Once our group has assembled, we settle around another table, this one much longer and in the centre of the room.
Deborah explains that the two portraits in this exhibition are part of A stitch in time, an unfolding evolution of participatory portraits.
Begun in 2013, they were made through workshops; revisited now, they will be augmented and embellished in sewing circles.
Deborah tells us that ours is the first group to work on the portrait of Latai Taumoepeau which lies on this table under a piece of cloth.
Before we reveal the portrait, before we begin sewing, Deborah wants us to watch an interview she recently recorded with Latai.

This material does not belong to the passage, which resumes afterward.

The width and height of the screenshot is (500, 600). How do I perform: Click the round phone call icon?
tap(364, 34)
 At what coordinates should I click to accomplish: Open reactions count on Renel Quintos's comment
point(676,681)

In this recording projected on a large screen, Latai speaks to us of the accelerated impact of climate change she has noticed in the ten years since her portrait was first taken.
She speaks of the vulnerable, frontline communities who are the first and most affected.

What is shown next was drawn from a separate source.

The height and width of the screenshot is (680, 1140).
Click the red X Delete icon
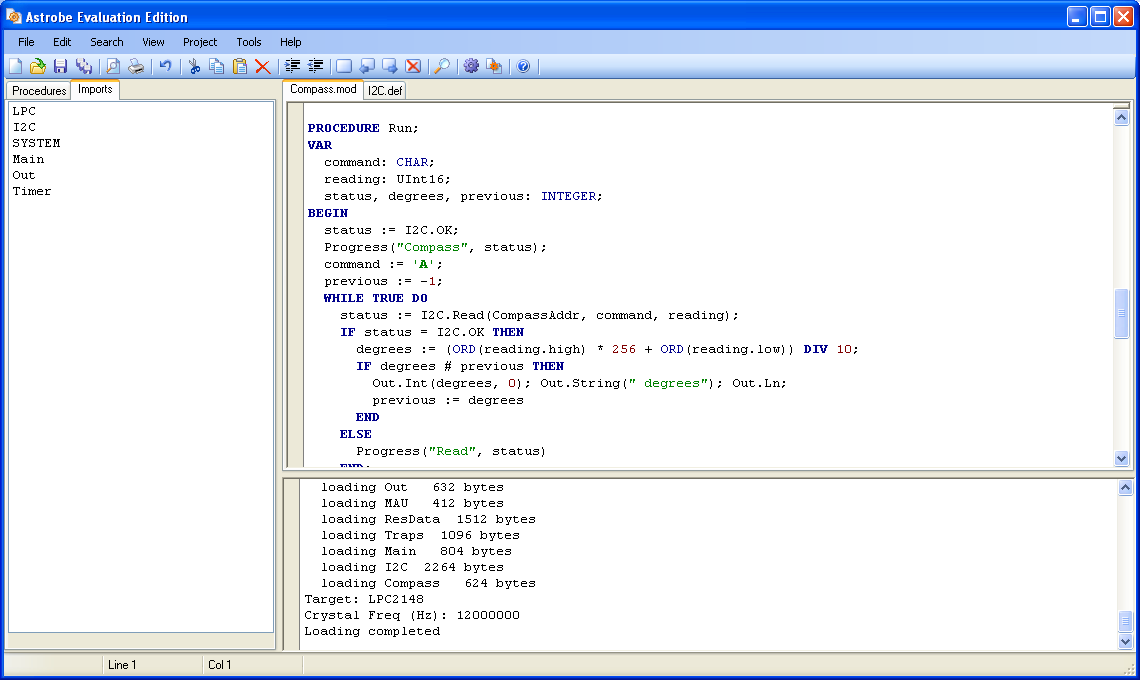tap(262, 66)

She speaks of those who will have to leave their homes, who have already left their homes, of a loss of culture, language and the bodies of ancestors.
She speaks of an increase in catastrophic weather events, of deep sea mining, of the intrusion of saltwater into food gardens.

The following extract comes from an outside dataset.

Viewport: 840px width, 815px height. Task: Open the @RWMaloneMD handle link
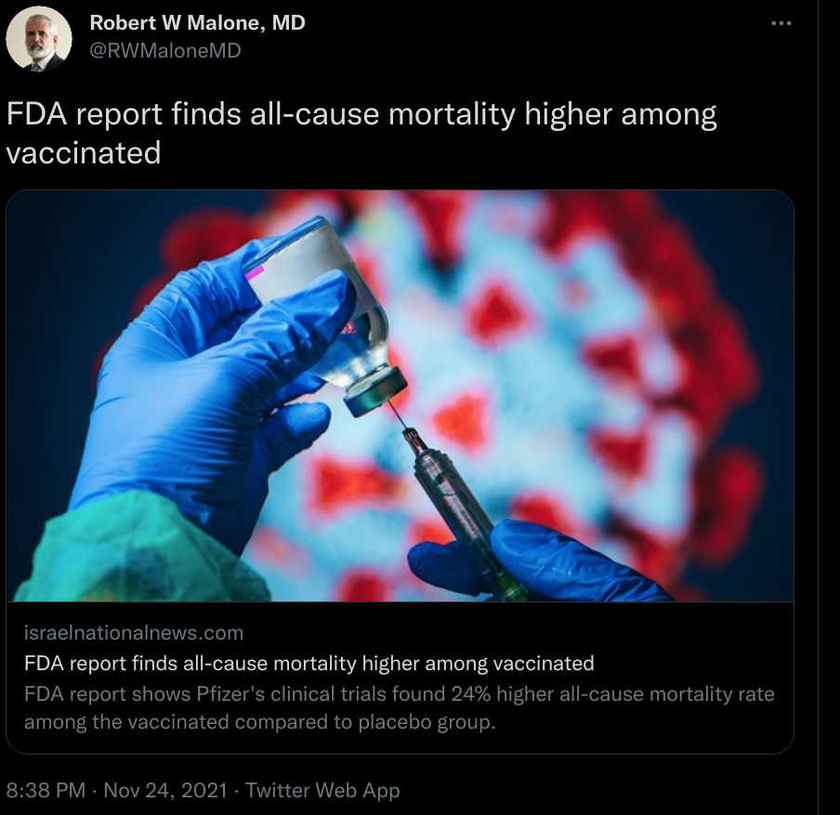165,50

She speaks of Government inaction and of unrelenting racism.
She speaks of community organisations that didn’t exist before, of foreign aid and the responsibility we have to one another.
She speaks of her desire not to stop making the same sort of art and to instead shift her practice toward social engagement.
She speaks of moving to Tonga, of spending time on Country, of her need to do that while it is still possible.
When the recording has finished we move as a group to yet another table, one with paper and pencils.
Deborah encourages us to think about how we might represent what we have heard, how we might transform what has been articulated into needle and thread.
Through this process, she says, we seek to account for a decade of bodily transformation and lived history.
I think about the movement of water.
I think about salt crusts and calcification.
I think about loss and elimination.
Of what these things might look like.
How I might shape them with my hands.
As we share our ideas with one another, Deborah weaves them together and makes a plan.
Together we remove the large piece of cloth that until now has covered Latai’s portrait.